Pam or other cooking spray works much much better than wd-40


----------



## robisra (Dec 13, 2009)

Yeah, I'm gonna get the butter flavored spray. My brute will smell like popcorn going down the trail!:rockn:


----------



## monsterbrute750 (Apr 13, 2010)

Actually it smells like pancakes..LOL!!Seriously.A buddy of mine did it b4.
I use WD-40 on the frame and shocks.It keeps everything from rusting and makes it look good too.


----------



## TX4PLAY (Jan 18, 2009)

Ask some of the guys that live on the Gulf down here that duck hunt how they keep there Shotguns from rusting after hunting salt marsh, Rem-Oil, 3N1, WD-40, etc. It's the same concept after a ride I always clean my bike up good and give the undercarriage a good coat of WD-40 it keeps it looking new and also helps when washing the mud off next time around. It does stink when you first start it up and it is burning off of the motor and exhaust though.


----------



## hoover (Apr 3, 2010)

wd40 doesnt hurt the plastics at all by the way...


----------



## hawkinscalvin (May 8, 2010)

It won't hurt the plastics but anything silicon based will have a serious effect if you ever try to paint it such as wd-40 and nu finish for cars, if you put nu finish on a car most places will strip the paint entirely to repaint your car and if you put it on plastic its even harder to get off to try to paint it


----------



## Eight (Mar 24, 2010)

I've used baby oil before and it worked pretty good.


----------



## throttlejock27 (May 21, 2010)

i sparayed my shocks down yesterday with wd-40 and got the ****er all muddied up today. took me an hour of pressure washing but i think the wd-40 worked pretty good where i sparayed it. im gonna use more of it next time and see if it helps


----------



## gpinjason (Nov 10, 2009)

spray the bike down with tire foam spray after cleaning it and it helps out a lot...


----------



## skid (Jun 18, 2009)

throttlejock27 i like the canadian pick you got going on there.


----------



## Polaris425 (Dec 16, 2004)

hoover said:


> wd40 doesnt hurt the plastics at all by the way...

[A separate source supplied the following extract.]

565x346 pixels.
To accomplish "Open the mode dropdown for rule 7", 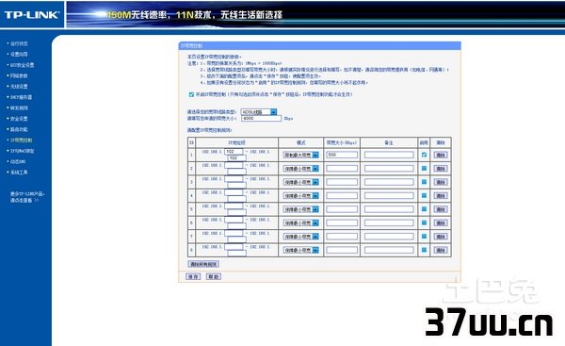I will pyautogui.click(x=301, y=237).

yes it will. over time it will fade and make them brittle. dont argue with me on this one, you wont win.


----------



## throttlejock27 (May 21, 2010)

skid said:


> throttlejock27 i like the canadian pick you got going on there.


 ha thanks! most people dont even know what the heck its from im sure. trailerparkboys! lol


----------



## Hollister_85 (Jun 1, 2010)

Iv always heard a good wax would help when u go to clean


----------



## stoneman (Oct 2, 2009)

I've used PB or WD on my cv boots when it was going to be a weedy night. Seems to help stop the twine like weeds from twisting and cutting into them. WD on the shocks. I used to use Pam but it just made me hungry all the time. Smelt like Micky Ds fries. Use gator spit on the plastics. Trailer queen trick but it helps.


----------



## x1LSUTigerfan (Jan 18, 2010)

haha trailerparkboys, Bubbles!!! lol my uncles a canadian and has the whole series thats some funny stuff!!!


----------



## eagleeye76 (May 7, 2010)

robisra said:


> Yeah, I'm gonna get the butter flavored spray. My brute will smell like popcorn going down the trail!:rockn:


 LMAO I gotah try it!!


----------



## monsterbrute750 (Apr 13, 2010)

WD-40 on the metal and SC-1 on the plastic.


----------



## FABMAN (Dec 18, 2008)

Yah this works. Dirt bike racers do it so the mud and dirt fall off as they ride to help keep the bike lighter. They concentrate on the bottoms of the fenders. I have yet to see fading from it but they dint leave there bikes out in the sun if not in use at home.


----------